More Ways To Pay Bring More Security Concerns: 3 Tips To Enhance Payment Protection
By Noah Dermer, Security Officer, InstaMed
Consumerism and increasing patient responsibility are driving healthcare organizations to expand their options for patients to make payments. As providers look to new payment options to meet consumer demands and increase their collections, they need to carefully consider payment security.
Healthcare data breaches can bring serious financial and reputational repercussions. The Ponemon Institute reports a data breach has an average economic impact of more than $2 million to a healthcare organization, and the annual cost of all healthcare data breaches exceeds $6 billion dollars. Providers must aim to enhance security and protect sensitive payment information. Consider these three opportunities to improve payment security at your practice.
- Point-Of-Service: Accepting credit cards at the point-of-service is a great way to increase patient payment collections, but providers must make sure they invest in EMV-ready devices that support point-to-point encryption.
- EMV (Europay, Mastercard, and Visa) is the global standard for authenticating credit and debit card transactions with chip cards at capable point-of-sale (POS) terminals. The chip on the card creates a dynamic piece of data that is sent to the card issuer during a transaction to recognize a card and authenticate it, inhibiting the creation of cards made with stolen data. As of the October 1, 2015 fraud liability shift, providers that accept fraudulent cards on a non-EMV capable device may not be reimbursed for that fraudulent transaction.
- While EMV offers additional security, it does not necessarily protect cardholder data moving over your network. Look for a solution that couples EMV with point-to-point encryption (P2PE). P2PE offers the most secure method of payment card security, encrypting data from the initiation of a transaction until it arrives at a secure endpoint (the payment processor). P2PE isolates payment data to ensure it remains protected and unavailable to access at any point before the processor, reducing the risk of a breach.
- Online And Mobile: Patients continue to use these payment options in other industries and now expect healthcare to follow suit.
- For providers already using a practice management system, look for an integrated payment solution option which supports existing systems. Integrated payment solutions allow providers to embed payment capabilities into their existing applications and securely collect payments online and from mobile devices without multiple logics or multiple credit card data transmissions.
- Some providers might hesitate to offer mobile payment options due to concerns about mobile security, but mobile payment options can be a very secure platform leveraging both encryption and tokenization.
- Payment Plans And Automatic Payments: Maximizing patient collections in the increasingly consumer-driven healthcare industry remains important for providers.

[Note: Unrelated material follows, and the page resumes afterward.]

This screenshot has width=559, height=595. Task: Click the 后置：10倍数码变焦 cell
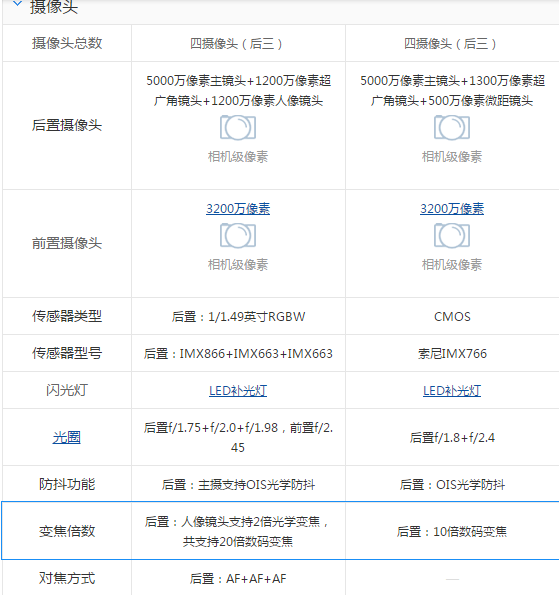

- Embrace this trend and ensure the collection of large balances with payment plans. Implementing a payment plan includes saving a patient’s card on file to incur charges in a series of installments; however, many providers fail to save credit card information in a secure and compliant way — including writing down information on paper and simply storing it in a folder. Providers can leverage technology to store patient card information securely online. This not only reduces the risk of stolen or lost payment information but also allows providers to use these saved payment methods to automate the collection of future payments, which meets consumer demands for simplicity.
Payments in healthcare continue to feel the impacts of consumerism, and providers can help adapt to the changing tide by enhancing payment security for improved patient experience with less risk: a benefit for them and their patients.
About The Author
Noah Dermer is InstaMed’s Security Officer. Prior to joining InstaMed, Noah was Epic’s Chief Privacy and Security Officer. Noah also managed Epic’s security R&D team, which develops software that helps hospital organizations ensure the confidentiality, availability, and integrity of healthcare data. Prior to his work on the security team, Noah worked at Epic on clinical applications where he designed, coded and maintained computerized physician order entry software. He has also been a network administrator and worked for a large financial technology services company and a technology consulting firm. Noah is a licensed attorney in Illinois and Wisconsin.